PROMPT -> After locating "on left plot" in the listing below, copy that line and each one after it exactly, ending with the line that has "Open Albert Einstein's".
━━━━━━━━━━━━━━━━━━━━
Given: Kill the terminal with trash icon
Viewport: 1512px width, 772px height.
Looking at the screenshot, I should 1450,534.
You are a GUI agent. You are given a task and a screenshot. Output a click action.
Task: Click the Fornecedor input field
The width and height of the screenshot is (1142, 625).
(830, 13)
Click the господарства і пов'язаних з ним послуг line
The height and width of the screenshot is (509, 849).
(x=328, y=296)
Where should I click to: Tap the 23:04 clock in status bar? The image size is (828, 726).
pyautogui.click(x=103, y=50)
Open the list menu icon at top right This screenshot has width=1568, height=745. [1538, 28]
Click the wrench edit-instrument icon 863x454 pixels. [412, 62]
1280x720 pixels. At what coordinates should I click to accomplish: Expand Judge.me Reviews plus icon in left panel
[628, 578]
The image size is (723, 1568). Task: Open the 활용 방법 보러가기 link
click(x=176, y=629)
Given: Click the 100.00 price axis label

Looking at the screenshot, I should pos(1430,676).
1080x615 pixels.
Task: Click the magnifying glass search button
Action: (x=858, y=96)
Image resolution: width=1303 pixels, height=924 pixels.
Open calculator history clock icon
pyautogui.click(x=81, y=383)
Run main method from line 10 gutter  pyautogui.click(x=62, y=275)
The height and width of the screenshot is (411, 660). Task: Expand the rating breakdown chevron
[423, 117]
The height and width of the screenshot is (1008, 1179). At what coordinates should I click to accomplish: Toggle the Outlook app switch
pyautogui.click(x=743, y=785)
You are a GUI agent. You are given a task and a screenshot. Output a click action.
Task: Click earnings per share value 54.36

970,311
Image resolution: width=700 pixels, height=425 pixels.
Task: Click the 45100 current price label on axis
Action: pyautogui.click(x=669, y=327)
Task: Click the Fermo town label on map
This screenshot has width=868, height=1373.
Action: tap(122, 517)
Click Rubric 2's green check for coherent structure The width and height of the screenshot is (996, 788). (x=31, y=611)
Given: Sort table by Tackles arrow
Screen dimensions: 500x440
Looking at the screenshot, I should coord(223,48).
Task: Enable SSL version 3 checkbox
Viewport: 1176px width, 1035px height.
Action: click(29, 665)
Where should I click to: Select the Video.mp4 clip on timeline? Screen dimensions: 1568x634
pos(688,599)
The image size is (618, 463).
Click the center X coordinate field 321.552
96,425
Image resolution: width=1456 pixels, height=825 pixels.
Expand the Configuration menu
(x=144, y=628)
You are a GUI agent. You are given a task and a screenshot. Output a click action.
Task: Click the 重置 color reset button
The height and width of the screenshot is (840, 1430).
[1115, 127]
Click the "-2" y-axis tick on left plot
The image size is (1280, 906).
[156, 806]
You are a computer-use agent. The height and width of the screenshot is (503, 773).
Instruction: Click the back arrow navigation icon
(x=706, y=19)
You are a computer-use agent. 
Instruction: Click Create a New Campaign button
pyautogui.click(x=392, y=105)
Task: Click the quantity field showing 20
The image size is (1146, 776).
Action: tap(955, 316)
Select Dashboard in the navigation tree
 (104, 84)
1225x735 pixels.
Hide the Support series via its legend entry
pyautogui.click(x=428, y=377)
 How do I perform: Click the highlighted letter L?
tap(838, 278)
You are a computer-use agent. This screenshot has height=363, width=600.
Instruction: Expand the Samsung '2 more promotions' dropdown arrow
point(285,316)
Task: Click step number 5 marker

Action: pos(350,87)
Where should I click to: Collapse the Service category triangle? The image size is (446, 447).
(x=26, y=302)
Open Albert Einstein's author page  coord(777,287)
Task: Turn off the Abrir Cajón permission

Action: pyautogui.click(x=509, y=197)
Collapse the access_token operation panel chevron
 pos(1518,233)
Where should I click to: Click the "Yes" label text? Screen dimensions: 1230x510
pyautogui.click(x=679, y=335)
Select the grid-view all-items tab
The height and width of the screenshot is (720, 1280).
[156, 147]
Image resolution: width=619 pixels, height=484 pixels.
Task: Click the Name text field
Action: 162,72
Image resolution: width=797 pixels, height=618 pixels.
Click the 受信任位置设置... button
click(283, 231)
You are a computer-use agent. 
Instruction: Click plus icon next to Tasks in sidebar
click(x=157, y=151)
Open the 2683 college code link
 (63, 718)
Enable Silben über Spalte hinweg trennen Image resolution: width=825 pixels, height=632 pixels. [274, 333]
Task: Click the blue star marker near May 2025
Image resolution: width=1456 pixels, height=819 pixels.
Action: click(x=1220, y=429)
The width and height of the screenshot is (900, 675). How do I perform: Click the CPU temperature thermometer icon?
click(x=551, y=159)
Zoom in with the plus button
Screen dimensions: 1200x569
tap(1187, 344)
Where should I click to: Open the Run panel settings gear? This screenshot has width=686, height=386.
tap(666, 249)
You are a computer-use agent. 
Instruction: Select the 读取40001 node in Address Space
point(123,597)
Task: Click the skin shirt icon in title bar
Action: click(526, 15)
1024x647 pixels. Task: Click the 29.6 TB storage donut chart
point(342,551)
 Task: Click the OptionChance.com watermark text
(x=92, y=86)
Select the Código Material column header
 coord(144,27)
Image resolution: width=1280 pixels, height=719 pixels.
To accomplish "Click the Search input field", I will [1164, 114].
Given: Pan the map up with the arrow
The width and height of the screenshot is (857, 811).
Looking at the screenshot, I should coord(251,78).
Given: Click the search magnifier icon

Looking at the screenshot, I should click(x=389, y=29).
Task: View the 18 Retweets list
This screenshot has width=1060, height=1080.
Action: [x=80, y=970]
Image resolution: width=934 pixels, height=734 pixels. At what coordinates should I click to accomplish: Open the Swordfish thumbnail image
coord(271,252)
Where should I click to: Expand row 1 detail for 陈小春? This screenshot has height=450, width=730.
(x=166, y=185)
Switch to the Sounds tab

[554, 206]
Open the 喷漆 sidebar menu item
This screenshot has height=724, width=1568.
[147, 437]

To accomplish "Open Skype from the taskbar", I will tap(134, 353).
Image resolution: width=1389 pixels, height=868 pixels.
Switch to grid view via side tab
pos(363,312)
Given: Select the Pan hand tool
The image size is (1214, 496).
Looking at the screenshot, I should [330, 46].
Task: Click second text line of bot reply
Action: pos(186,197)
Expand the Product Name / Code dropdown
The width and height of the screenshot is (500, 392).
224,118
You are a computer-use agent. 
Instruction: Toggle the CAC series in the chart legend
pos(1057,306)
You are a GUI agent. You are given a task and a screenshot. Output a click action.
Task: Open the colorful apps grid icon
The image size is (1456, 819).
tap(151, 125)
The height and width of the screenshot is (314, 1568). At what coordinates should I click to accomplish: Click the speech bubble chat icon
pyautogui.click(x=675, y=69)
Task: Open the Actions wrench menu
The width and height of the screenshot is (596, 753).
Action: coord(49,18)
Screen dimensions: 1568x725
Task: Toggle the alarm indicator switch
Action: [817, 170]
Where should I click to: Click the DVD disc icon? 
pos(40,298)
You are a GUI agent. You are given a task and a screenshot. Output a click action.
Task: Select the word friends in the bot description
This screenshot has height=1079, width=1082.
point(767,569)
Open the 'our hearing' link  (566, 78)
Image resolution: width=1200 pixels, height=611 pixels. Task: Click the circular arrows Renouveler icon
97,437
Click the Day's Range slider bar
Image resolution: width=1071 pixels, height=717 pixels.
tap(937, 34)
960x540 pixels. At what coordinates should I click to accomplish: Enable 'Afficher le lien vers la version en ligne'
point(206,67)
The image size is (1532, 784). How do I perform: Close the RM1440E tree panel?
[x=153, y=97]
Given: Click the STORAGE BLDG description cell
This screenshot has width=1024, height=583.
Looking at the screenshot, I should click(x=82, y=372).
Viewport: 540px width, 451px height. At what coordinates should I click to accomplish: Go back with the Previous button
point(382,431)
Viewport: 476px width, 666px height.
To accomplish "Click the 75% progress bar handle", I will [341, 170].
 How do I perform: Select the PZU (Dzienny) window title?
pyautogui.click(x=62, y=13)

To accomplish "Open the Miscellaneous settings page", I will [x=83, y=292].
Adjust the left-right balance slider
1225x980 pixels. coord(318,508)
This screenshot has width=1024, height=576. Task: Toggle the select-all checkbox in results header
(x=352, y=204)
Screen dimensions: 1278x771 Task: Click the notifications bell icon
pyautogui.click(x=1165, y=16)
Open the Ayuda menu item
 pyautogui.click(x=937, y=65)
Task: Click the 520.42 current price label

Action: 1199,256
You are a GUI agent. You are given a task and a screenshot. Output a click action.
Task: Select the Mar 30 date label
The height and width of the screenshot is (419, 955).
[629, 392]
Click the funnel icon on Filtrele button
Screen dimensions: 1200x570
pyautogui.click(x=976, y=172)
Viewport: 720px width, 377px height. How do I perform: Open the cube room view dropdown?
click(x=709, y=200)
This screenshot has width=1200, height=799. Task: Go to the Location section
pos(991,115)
━━━━━━━━━━━━━━━━━━━━
EXERCISE SOLUTION ->
Click the "-2" y-axis tick on left plot
The image size is (1280, 906).
[156, 806]
You are a computer-use agent. The height and width of the screenshot is (503, 773).
Instruction: Click the back arrow navigation icon
(x=706, y=19)
You are a computer-use agent. 
Instruction: Click Create a New Campaign button
pyautogui.click(x=392, y=105)
Task: Click the quantity field showing 20
The image size is (1146, 776).
Action: tap(955, 316)
Select Dashboard in the navigation tree
 (104, 84)
1225x735 pixels.
Hide the Support series via its legend entry
pyautogui.click(x=428, y=377)
 How do I perform: Click the highlighted letter L?
tap(838, 278)
You are a computer-use agent. This screenshot has height=363, width=600.
Instruction: Expand the Samsung '2 more promotions' dropdown arrow
point(285,316)
Task: Click step number 5 marker

Action: pos(350,87)
Where should I click to: Collapse the Service category triangle? The image size is (446, 447).
(x=26, y=302)
Open Albert Einstein's author page  coord(777,287)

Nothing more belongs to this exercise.